Je fermai les yeux et penchai la tête en arrière, savourant la bise fraîche qui parcourait mon visage. C'était avec peine que j'avais quitté son étreinte protectrice ce matin. Il avait légèrement remué dans son sommeil, mais, heureusement pour moi, il ne s'était pas réveillé. Je l'avais longuement détaillé. Il avait l'air si paisible. La mine grave qu'il arborait ces derniers jours avait laissé place à des traits plus détendus. Un léger sourire flottait sur ses lèvres. Il paraissait serein. J'avais déposé un baiser délicat sur sa bouche, peut-être le dernier, et je m'étais habillée rapidement avant de m'en aller sur la pointe des pieds. Avant de refermer la porte, je lui avais murmuré : « Je t'aime ». C'était la première fois que je lui disais vraiment. Et certainement la dernière. J'avais fermé cette porte à contrecœur et m'étais enfuie en courant, avant que mon stupide cœur ne me fasse changer d'avis.

Je me souvenais encore de ce qu'il m'avait dit la veille :

« Les personnes qui partiront avec nous sont conscientes des risques et sont prêtes à les prendre.
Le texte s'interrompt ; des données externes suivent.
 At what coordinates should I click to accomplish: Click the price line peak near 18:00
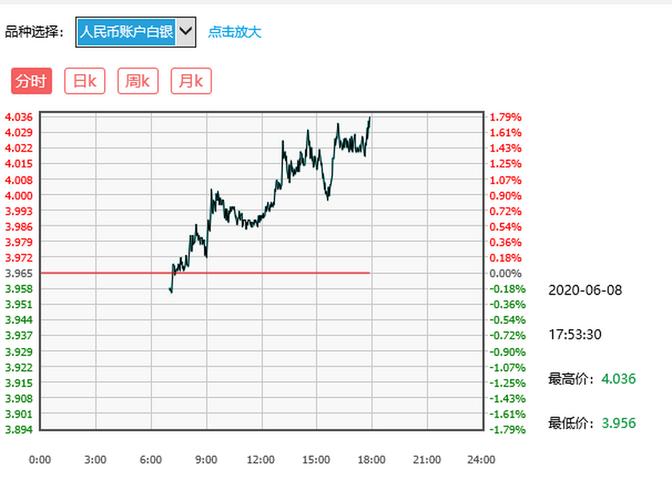(369, 119)
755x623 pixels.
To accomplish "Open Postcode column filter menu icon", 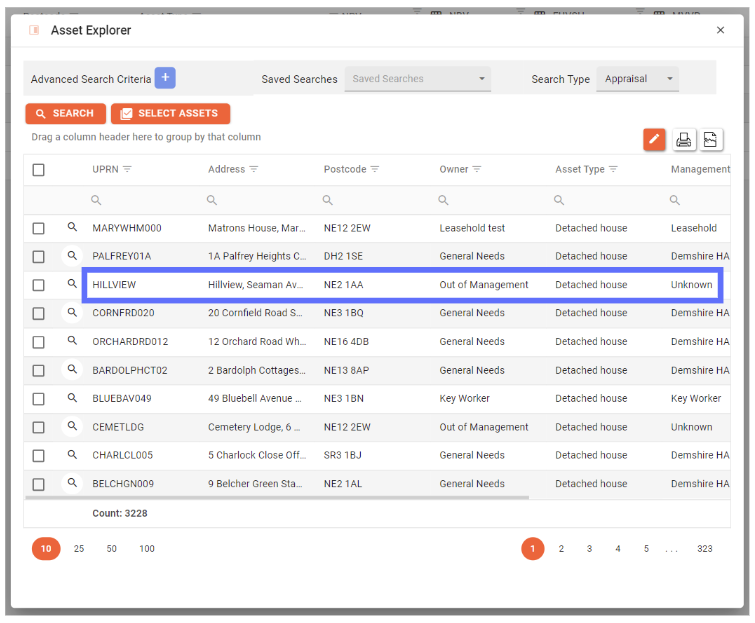I will click(374, 169).
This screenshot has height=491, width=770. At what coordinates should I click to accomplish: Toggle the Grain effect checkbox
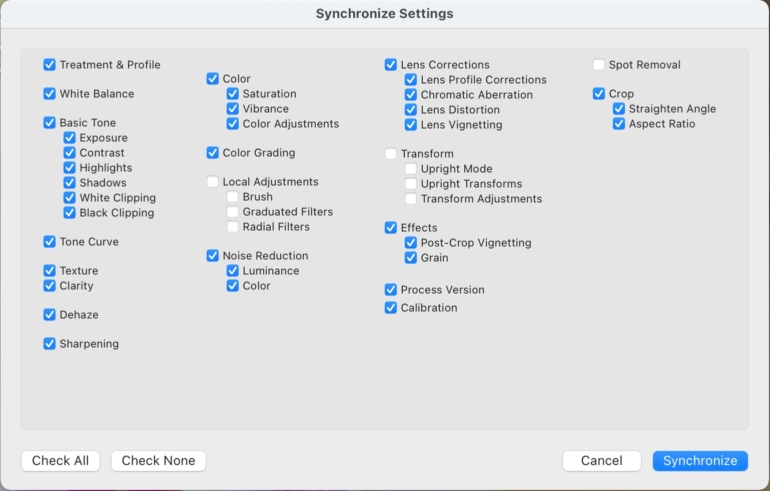coord(411,258)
Elles veulent partir d'ici, Lili. Elles veulent retrouver leur famille, leur maison, leur planète. C'est leur combat. C'est notre combat. »

Je savais que tous ceux qui participaient à l'assaut prévu plus tard dans la journée le faisaient par conviction. Mais moins nous étions, plus nous évitions de morts inutiles. Je m'accrochai désespérément à cette idée, tentant de me convaincre que la décision que je prenais était la bonne.

J'ouvris les yeux, ravalai ma colère et mes doutes et tentai de penser à autre chose. Je passai une main distraite sur le haut de mon dos, effleurant mes nouveaux tatouages. Ma Marque s'était développée si étrangement, prenant des teintes vertes caractéristiques des Terias. Je détaillai mon bras pour décoder tous les symboles qui faisaient maintenant partie de moi.

Tout en observant ma Marque, je remarquai à quel point la ville souterraine était calme. Tous les habitants de Garbage dormaient paisiblement, sans se douter un seul instant que les seuls humains – et semi-humains – présents trahiraient leur confiance. Je jetai un nouveau coup d'œil à ma montre et la panique me gagna. Moi-même, n'étant presque jamais ponctuelle, j'étais arrivée dix minutes après notre heure de rendez-vous. Mais cela faisait désormais trente minutes que je patientais sur ce banc miteux qui donnait une vue imprenable sur la ville endormie. Seuls quelques gardes surveillaient paresseusement les entrées principales, sans me remarquer.